Last night I couldn’t sleep – jet lag, probably, but I kept thinking about Fields of Gold, “A story of two sisters.” Pam Morrison wrote the words, some her own and some from her sister Annie, who was dying of cancer in her mid-50s. My older sister Margaret died before I was born. Sometimes, when I’m lonesome, I wonder whether I would have called her . . .
Annie and Pam talked about everything. They made music together. They massaged each other with heated oil. Once, Pam wrote, “Annie climbed into bed with me. We tucked into one another — a soft and perfect fit, but for my left arm. ‘Just like lessies,’ says Annie. ‘No dick in the way.’ my reply.” (p. 13) This scene and others like it embody the unfettered intimacy that lucky sisters share.
The book has a deep, searching spirituality. When she learned of her sister’s cancer Pam was steadied by the idea that the soul contains the body. I’ve always thought the body held the soul. Early gnostics believed souls are trapped in bodies through a great cosmic mistake. For them, death releases the soul so it can hurry home to the mystery and love of God. So many of our Western religions view death as a journey. But if the soul is cradled in God’s love and the body is enfolded by the soul death is somehow less dislocating. Annie’s death was peaceful. She passed away surrounded by her family in a “cradle of love” (p. 108).

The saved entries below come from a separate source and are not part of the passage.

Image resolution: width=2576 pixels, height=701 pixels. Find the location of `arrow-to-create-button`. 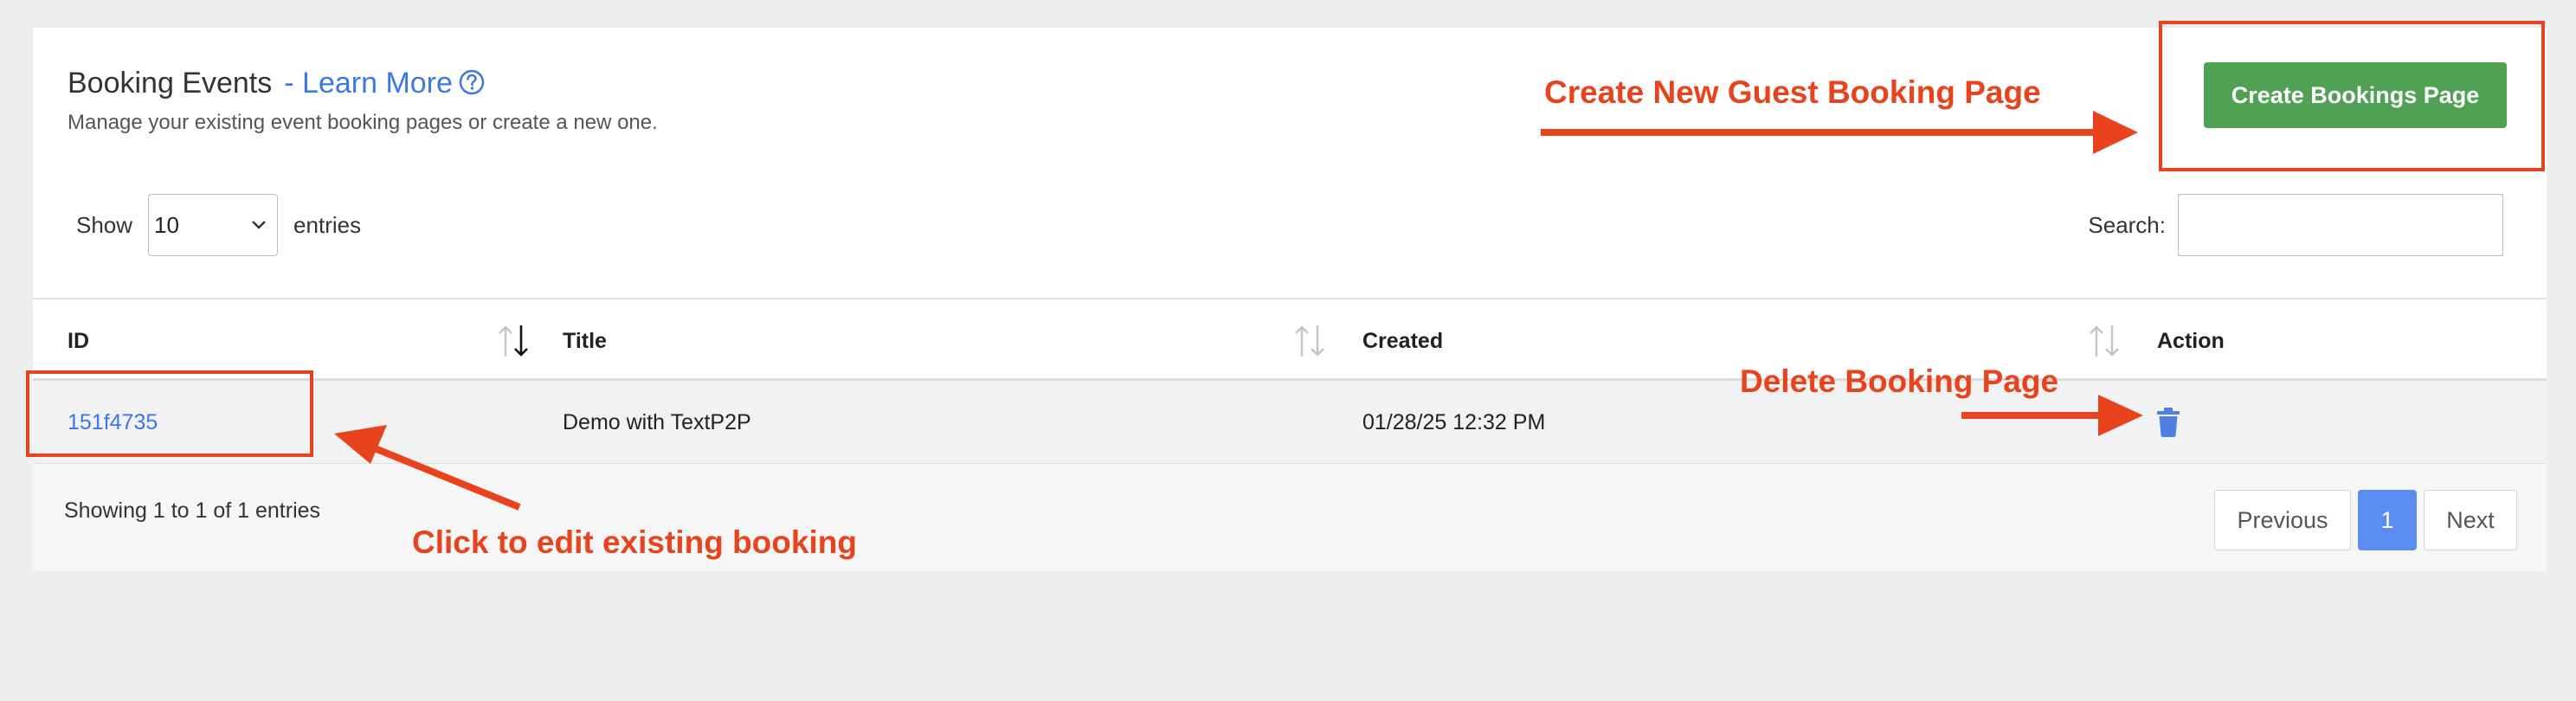

arrow-to-create-button is located at coordinates (1840, 132).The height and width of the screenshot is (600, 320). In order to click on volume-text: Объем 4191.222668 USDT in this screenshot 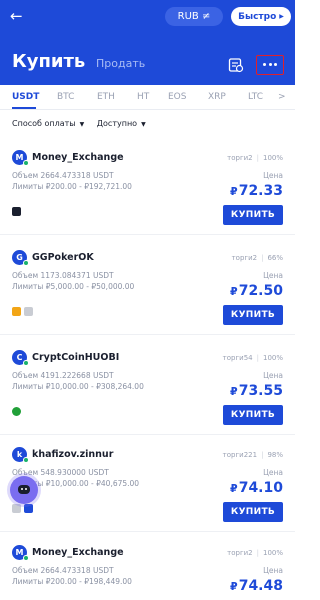, I will do `click(63, 376)`.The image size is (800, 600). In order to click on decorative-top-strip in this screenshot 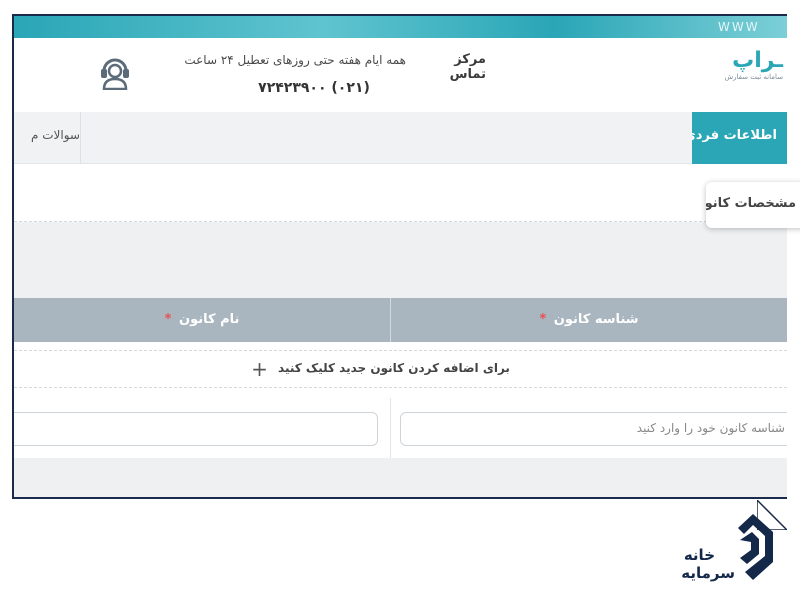, I will do `click(400, 27)`.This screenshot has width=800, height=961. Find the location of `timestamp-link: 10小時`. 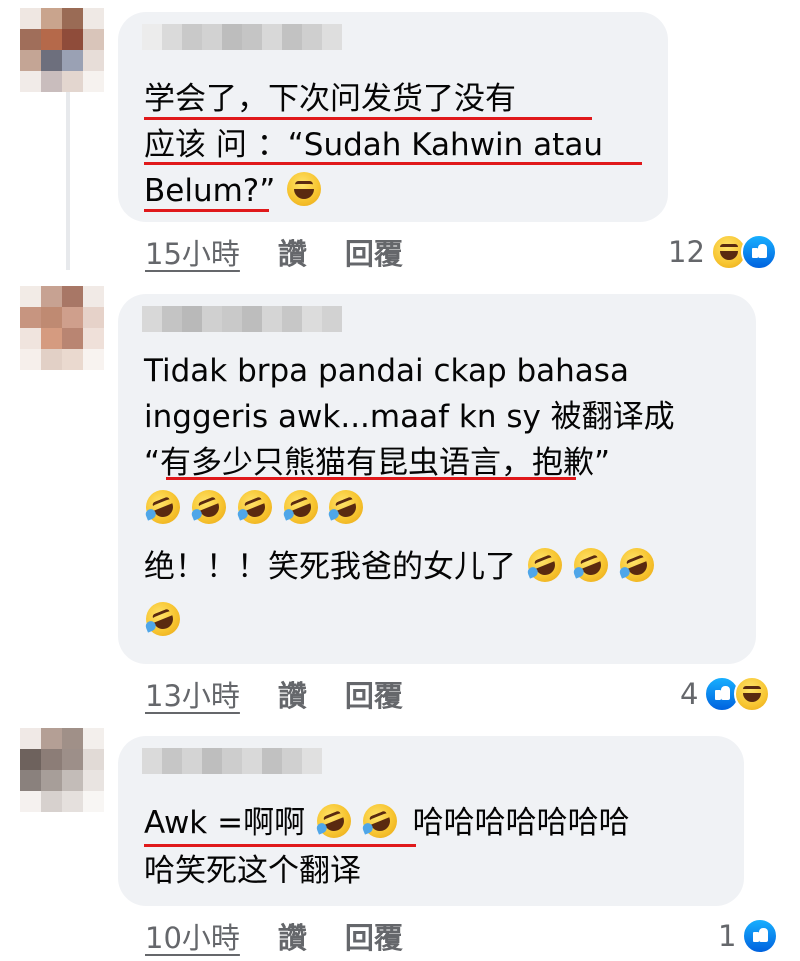

timestamp-link: 10小時 is located at coordinates (192, 936).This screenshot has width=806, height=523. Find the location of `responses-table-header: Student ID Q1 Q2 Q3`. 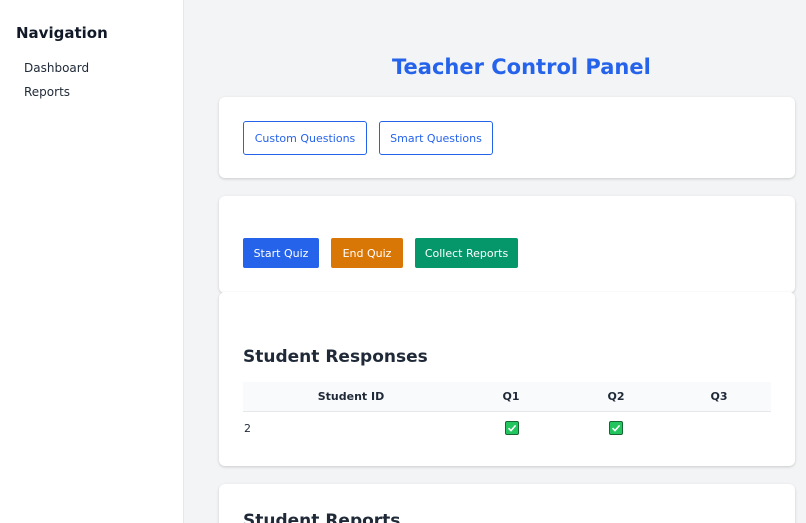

Ten years later, Rosa Mira Press published the sisters’ journal. I couldn’t put the book down, even as a snide part of me insisted that it was “too perfect” ” too smooth.” I tend to wallow in the mucky mess of life and relationships and there isn’t a lot of that here. Still, the story and the photos at the end of the journal speak of the lovely, haunting possibilities of sisterhood.